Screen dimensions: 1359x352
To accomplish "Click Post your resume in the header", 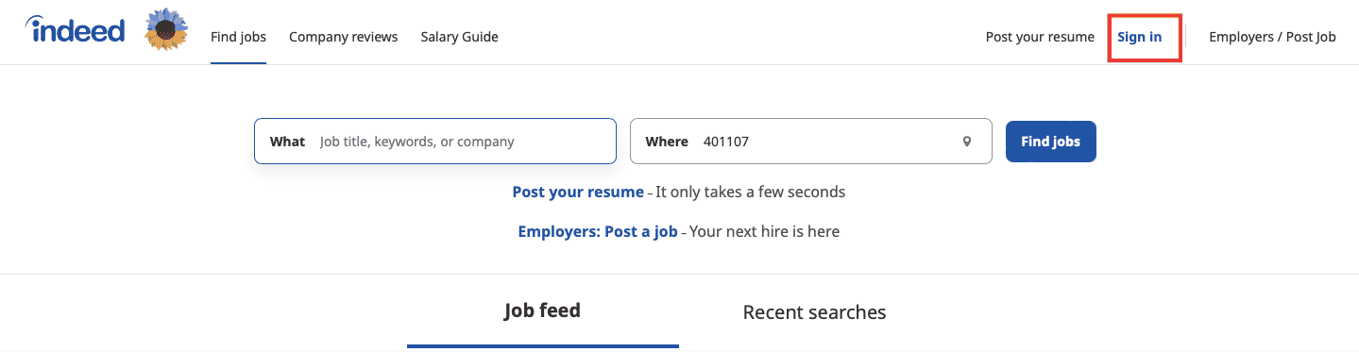I will (1040, 37).
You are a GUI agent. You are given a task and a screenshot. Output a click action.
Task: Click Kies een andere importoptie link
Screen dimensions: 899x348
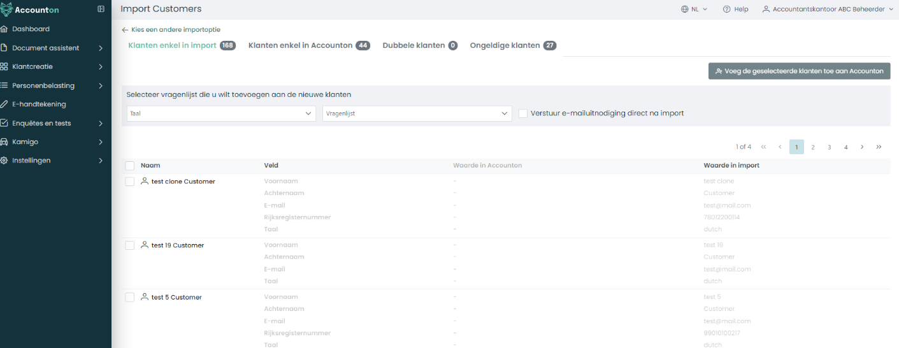click(171, 30)
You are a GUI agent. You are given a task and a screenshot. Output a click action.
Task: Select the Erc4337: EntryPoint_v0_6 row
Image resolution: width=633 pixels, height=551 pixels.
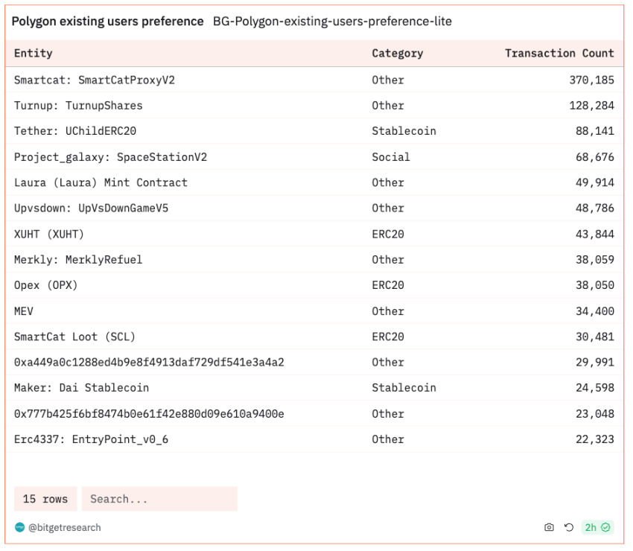pyautogui.click(x=314, y=439)
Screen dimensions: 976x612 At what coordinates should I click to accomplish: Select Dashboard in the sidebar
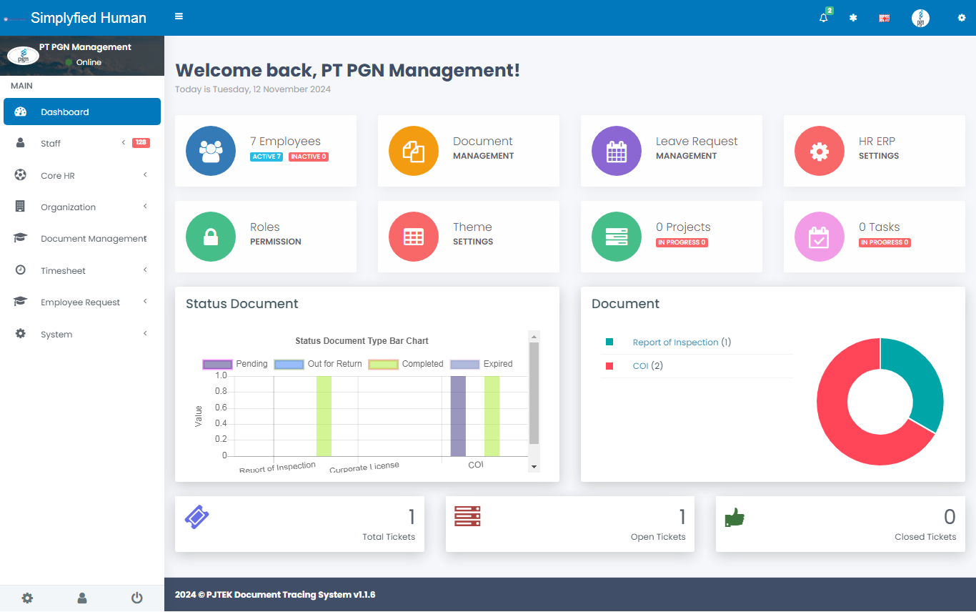(65, 112)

-*-*-

### TASK PROMPT
Using the material above, restate word for word the lines from the line that has "Task: Click Kies een andere importoptie link" to the last line, inclusive, with pictures omitted.

### COMPLETED EXERCISE
Task: Click Kies een andere importoptie link
Screen dimensions: 899x348
click(171, 30)
You are a GUI agent. You are given a task and a screenshot. Output a click action.
Task: Select the Erc4337: EntryPoint_v0_6 row
Image resolution: width=633 pixels, height=551 pixels.
pyautogui.click(x=314, y=439)
Screen dimensions: 976x612 At what coordinates should I click to accomplish: Select Dashboard in the sidebar
(65, 112)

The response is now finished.